>>>
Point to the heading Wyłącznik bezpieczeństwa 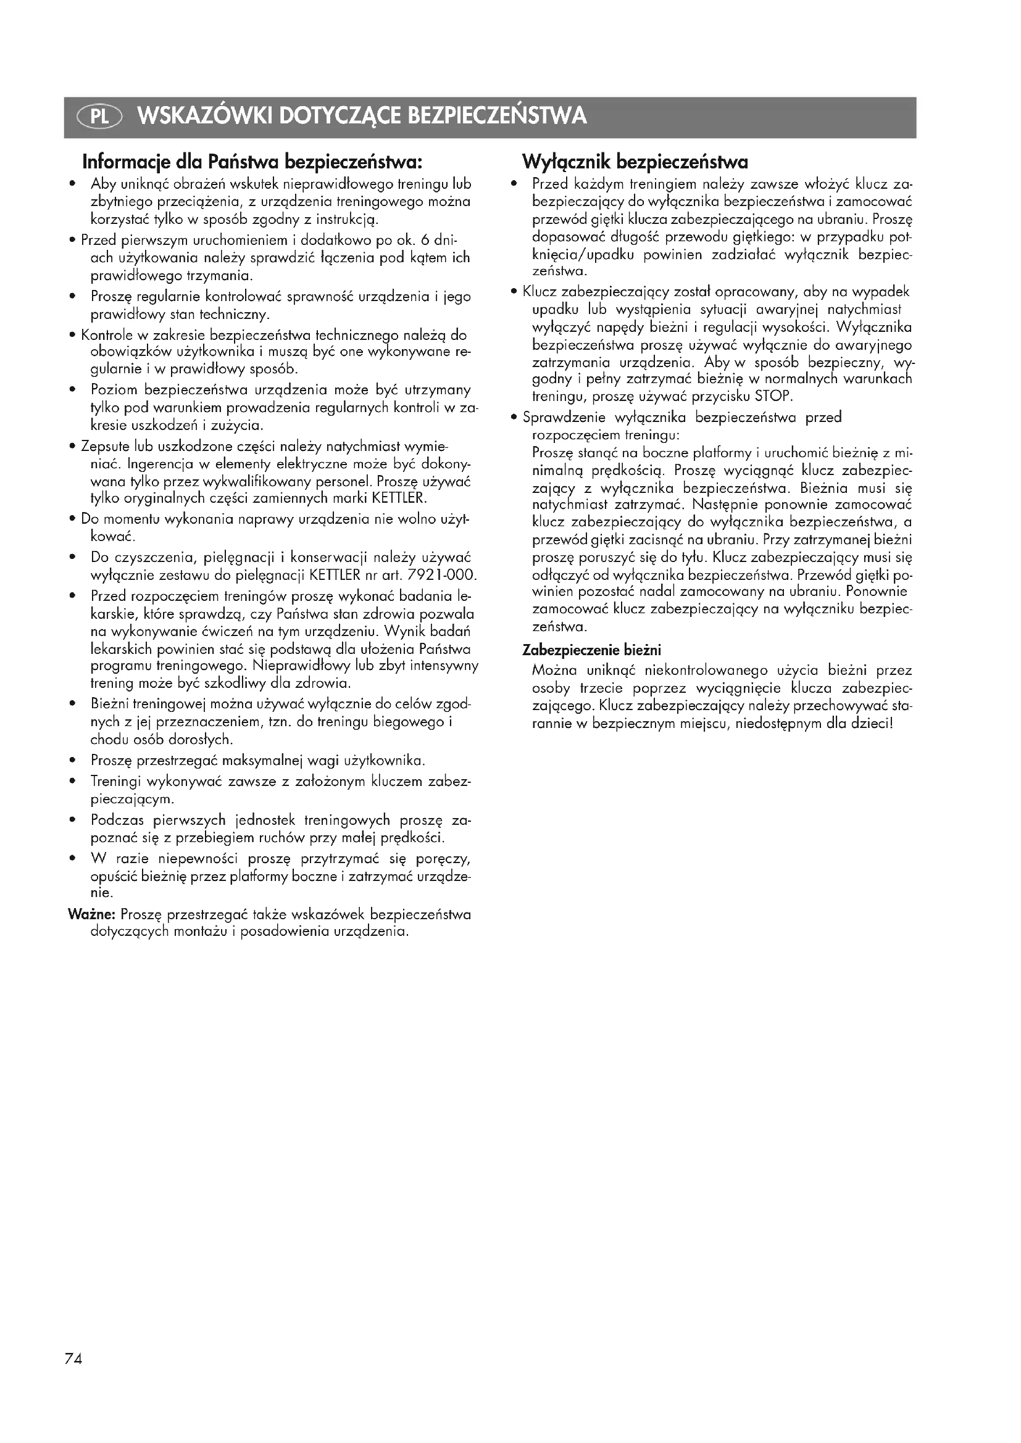[x=635, y=163]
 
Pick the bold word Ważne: [x=91, y=914]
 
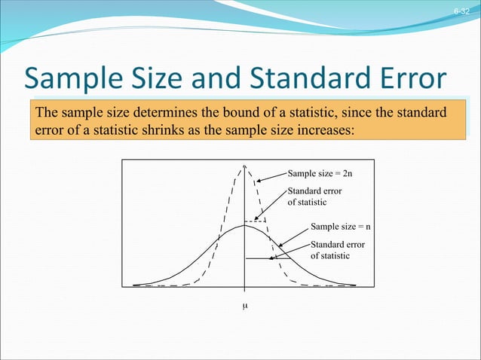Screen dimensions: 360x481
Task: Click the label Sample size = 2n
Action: coord(320,173)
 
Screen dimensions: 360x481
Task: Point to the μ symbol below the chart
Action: coord(245,307)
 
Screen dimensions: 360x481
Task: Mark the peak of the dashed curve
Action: coord(245,167)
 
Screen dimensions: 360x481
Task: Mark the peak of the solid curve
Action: coord(245,225)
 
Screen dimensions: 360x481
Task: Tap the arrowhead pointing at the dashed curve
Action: coord(258,181)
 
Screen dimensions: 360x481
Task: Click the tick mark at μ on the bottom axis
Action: coord(245,289)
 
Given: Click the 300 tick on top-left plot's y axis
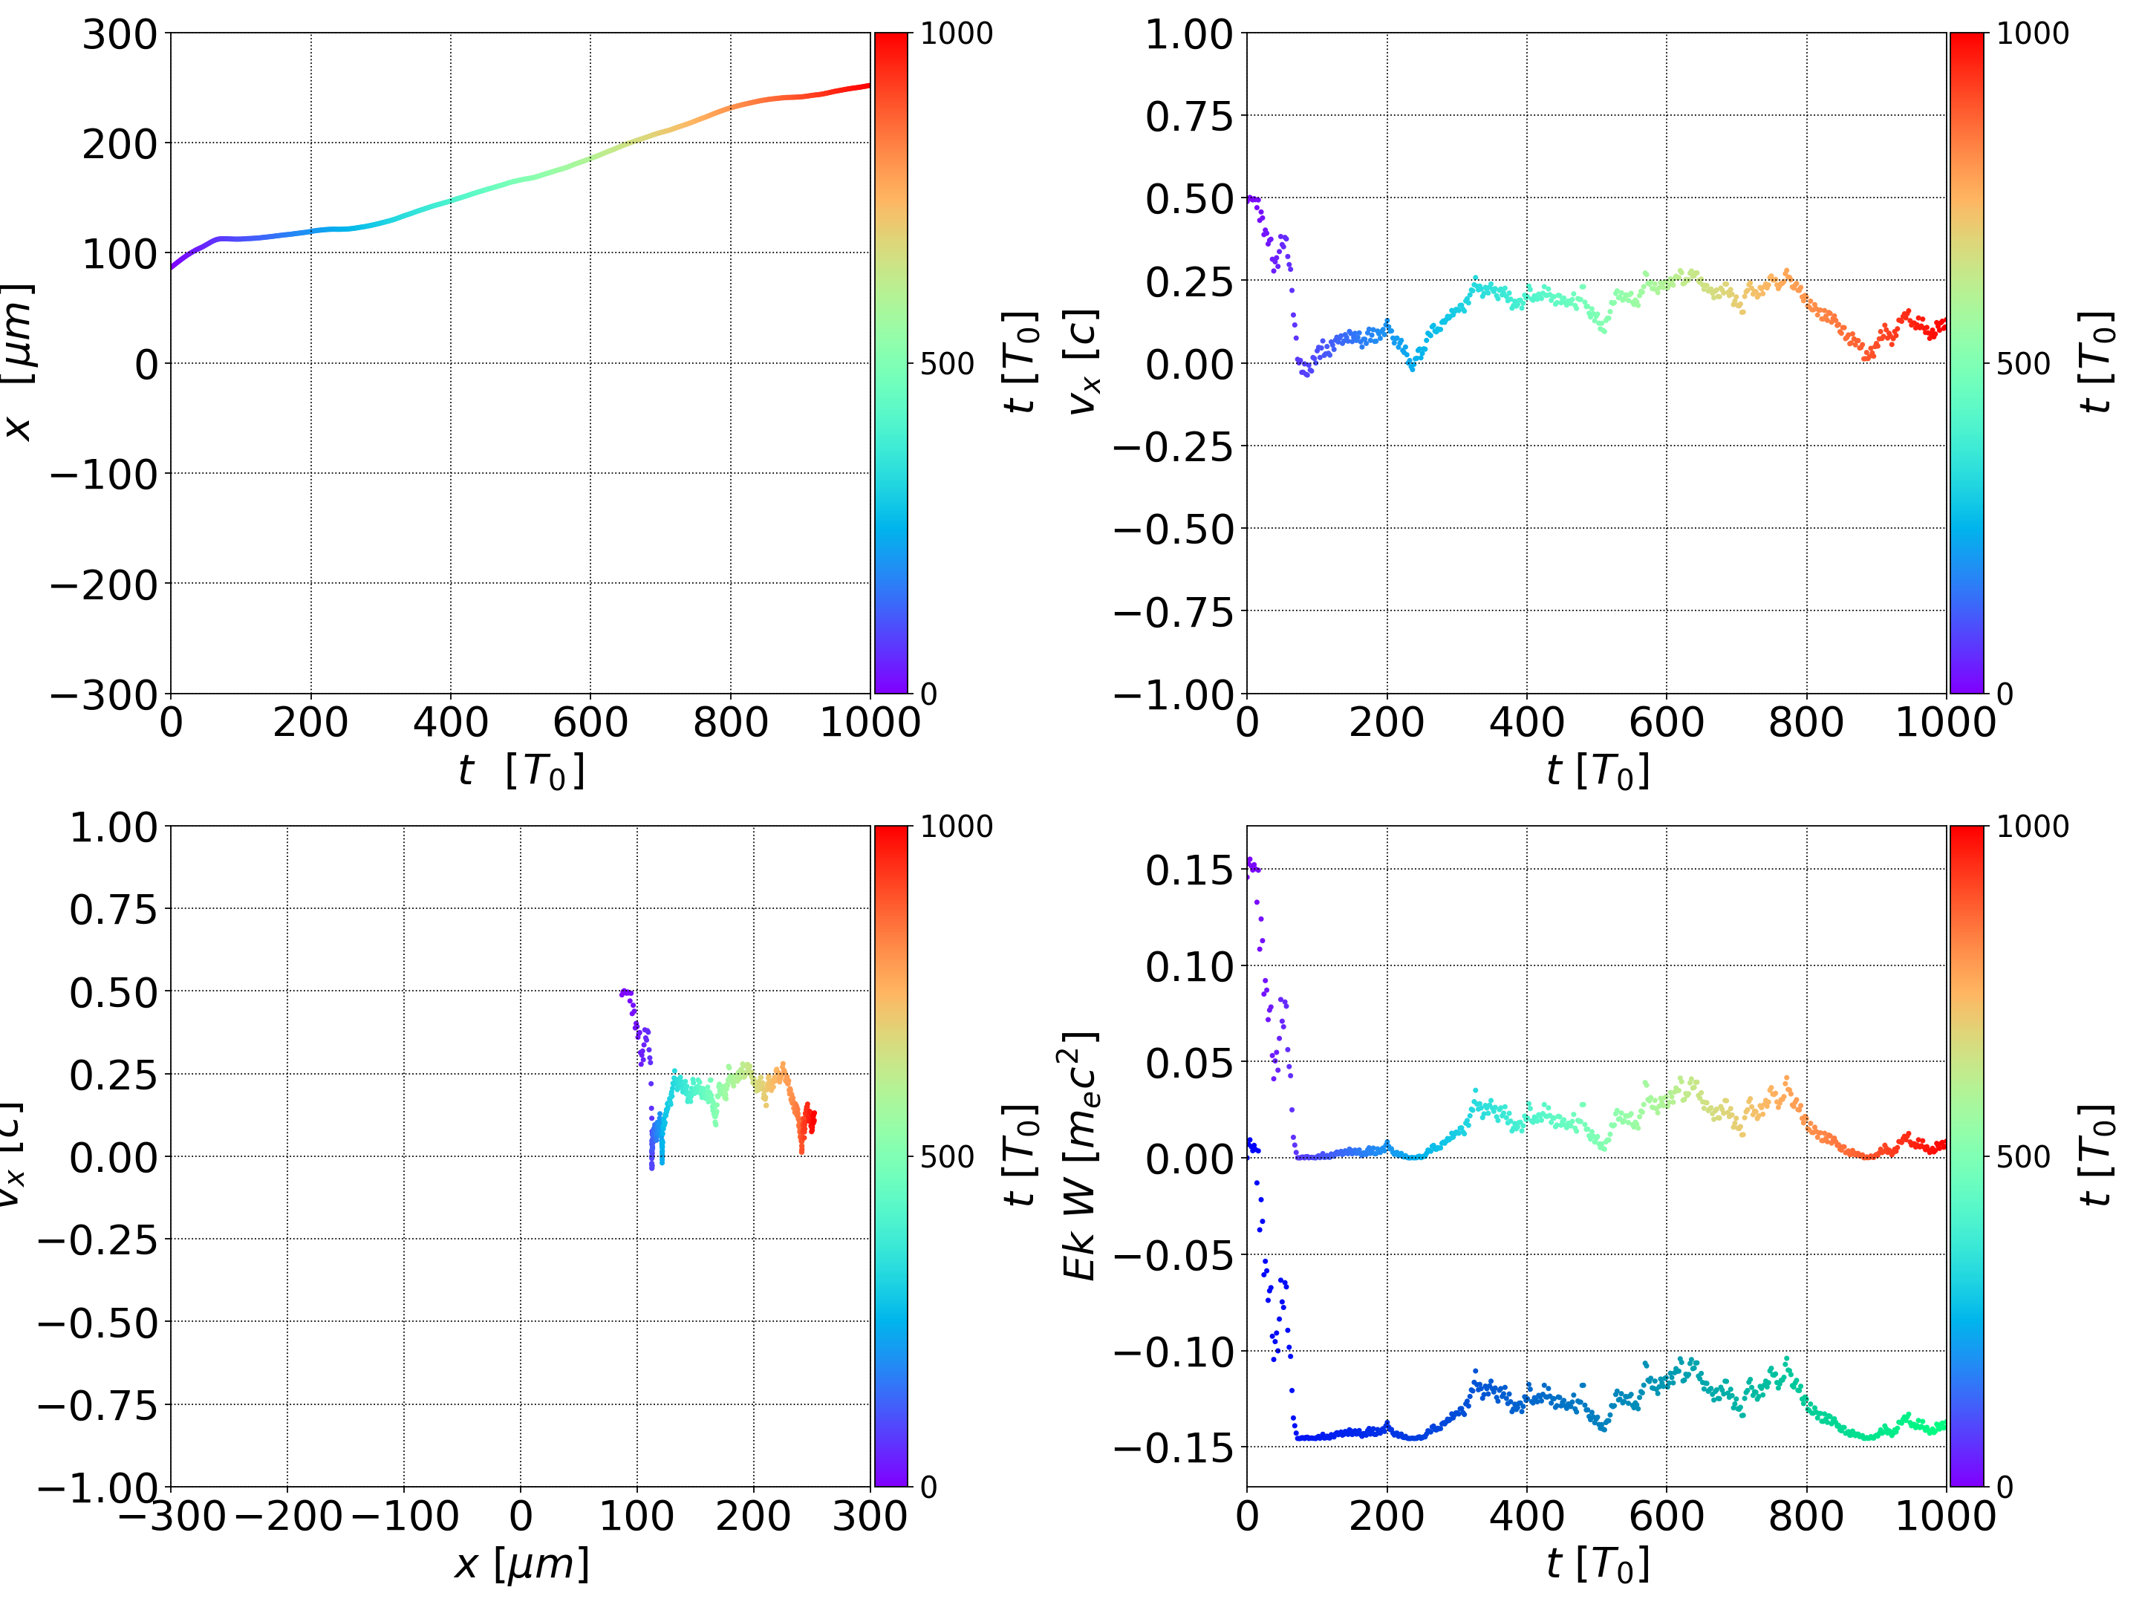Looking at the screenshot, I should [x=119, y=35].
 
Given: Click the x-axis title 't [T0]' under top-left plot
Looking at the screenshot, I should [x=521, y=772].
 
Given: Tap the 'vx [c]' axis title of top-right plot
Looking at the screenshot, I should [x=1083, y=362].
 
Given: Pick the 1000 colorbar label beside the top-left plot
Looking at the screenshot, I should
<<<
## Task description
Copy everything from the line containing "Given: Click the 300" down to the end of the entries, requests included, and shift each coordinate in the answers by adding 106 to it. Omit the pictures.

## Expected output
Given: Click the 300 tick on top-left plot's y axis
Looking at the screenshot, I should [x=225, y=141].
 
Given: Click the x-axis title 't [T0]' under top-left plot
Looking at the screenshot, I should [x=627, y=878].
 
Given: Tap the 'vx [c]' axis title of top-right plot
Looking at the screenshot, I should [x=1189, y=468].
 
Given: Pick the 1000 colorbar label beside the top-left plot
Looking at the screenshot, I should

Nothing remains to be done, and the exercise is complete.